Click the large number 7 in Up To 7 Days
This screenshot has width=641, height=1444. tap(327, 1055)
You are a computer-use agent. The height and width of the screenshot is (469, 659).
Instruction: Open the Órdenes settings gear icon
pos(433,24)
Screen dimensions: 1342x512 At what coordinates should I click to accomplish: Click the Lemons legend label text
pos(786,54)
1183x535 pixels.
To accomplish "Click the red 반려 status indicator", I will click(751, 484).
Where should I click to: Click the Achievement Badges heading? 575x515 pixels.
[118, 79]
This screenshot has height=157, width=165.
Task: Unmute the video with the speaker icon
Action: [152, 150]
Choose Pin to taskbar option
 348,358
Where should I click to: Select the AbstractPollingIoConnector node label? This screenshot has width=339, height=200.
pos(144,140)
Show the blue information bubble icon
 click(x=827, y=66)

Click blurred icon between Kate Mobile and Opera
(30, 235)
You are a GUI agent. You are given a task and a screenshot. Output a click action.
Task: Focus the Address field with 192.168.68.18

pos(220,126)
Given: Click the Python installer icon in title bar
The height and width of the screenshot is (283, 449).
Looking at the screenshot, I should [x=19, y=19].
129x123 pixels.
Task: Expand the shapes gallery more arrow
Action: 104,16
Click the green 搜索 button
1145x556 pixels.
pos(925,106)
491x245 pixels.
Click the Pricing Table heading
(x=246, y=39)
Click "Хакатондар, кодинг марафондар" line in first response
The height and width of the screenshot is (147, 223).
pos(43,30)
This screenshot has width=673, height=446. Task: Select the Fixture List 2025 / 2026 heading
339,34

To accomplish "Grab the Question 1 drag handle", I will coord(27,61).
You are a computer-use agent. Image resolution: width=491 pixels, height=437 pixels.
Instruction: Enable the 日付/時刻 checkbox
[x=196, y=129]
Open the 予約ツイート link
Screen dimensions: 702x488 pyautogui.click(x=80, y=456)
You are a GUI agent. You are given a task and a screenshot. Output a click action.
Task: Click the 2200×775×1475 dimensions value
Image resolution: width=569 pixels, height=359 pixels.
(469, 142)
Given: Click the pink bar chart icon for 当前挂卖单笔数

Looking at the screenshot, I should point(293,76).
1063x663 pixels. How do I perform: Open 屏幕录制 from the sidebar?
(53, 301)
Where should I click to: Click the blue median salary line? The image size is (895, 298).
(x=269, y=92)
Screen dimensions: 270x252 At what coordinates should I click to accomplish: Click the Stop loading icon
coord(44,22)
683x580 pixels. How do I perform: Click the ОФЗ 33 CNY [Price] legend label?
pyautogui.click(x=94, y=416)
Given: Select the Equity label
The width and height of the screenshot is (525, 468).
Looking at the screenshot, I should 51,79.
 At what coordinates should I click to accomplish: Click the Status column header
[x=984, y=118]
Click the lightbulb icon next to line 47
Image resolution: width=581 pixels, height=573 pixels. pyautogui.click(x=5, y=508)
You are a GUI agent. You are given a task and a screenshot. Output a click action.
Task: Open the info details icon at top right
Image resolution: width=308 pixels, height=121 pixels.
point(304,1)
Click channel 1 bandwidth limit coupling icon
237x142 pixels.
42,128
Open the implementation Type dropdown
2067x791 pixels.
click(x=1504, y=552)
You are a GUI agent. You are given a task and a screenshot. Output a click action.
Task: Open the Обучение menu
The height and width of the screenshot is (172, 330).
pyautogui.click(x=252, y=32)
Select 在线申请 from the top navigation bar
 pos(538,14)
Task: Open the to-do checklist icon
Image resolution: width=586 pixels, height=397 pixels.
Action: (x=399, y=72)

_ _ _ _ _

- **Exercise prompt**
Please give an exact copy of the lines above, beginning with the line containing "You are a computer-use agent. Image" and running through the line containing "Task: Open the Обучение menu", and of no other lines.

- **Response to this exercise**
You are a computer-use agent. Image resolution: width=491 pixels, height=437 pixels.
Instruction: Enable the 日付/時刻 checkbox
[x=196, y=129]
Open the 予約ツイート link
Screen dimensions: 702x488 pyautogui.click(x=80, y=456)
You are a GUI agent. You are given a task and a screenshot. Output a click action.
Task: Click the 2200×775×1475 dimensions value
Image resolution: width=569 pixels, height=359 pixels.
(469, 142)
Given: Click the pink bar chart icon for 当前挂卖单笔数

Looking at the screenshot, I should point(293,76).
1063x663 pixels. How do I perform: Open 屏幕录制 from the sidebar?
(53, 301)
Where should I click to: Click the blue median salary line? The image size is (895, 298).
(x=269, y=92)
Screen dimensions: 270x252 At what coordinates should I click to accomplish: Click the Stop loading icon
coord(44,22)
683x580 pixels. How do I perform: Click the ОФЗ 33 CNY [Price] legend label?
pyautogui.click(x=94, y=416)
Given: Select the Equity label
The width and height of the screenshot is (525, 468).
Looking at the screenshot, I should 51,79.
 At what coordinates should I click to accomplish: Click the Status column header
[x=984, y=118]
Click the lightbulb icon next to line 47
Image resolution: width=581 pixels, height=573 pixels. pyautogui.click(x=5, y=508)
You are a GUI agent. You are given a task and a screenshot. Output a click action.
Task: Open the info details icon at top right
Image resolution: width=308 pixels, height=121 pixels.
point(304,1)
Click channel 1 bandwidth limit coupling icon
237x142 pixels.
42,128
Open the implementation Type dropdown
2067x791 pixels.
click(x=1504, y=552)
You are a GUI agent. You are given a task and a screenshot. Output a click action.
Task: Open the Обучение menu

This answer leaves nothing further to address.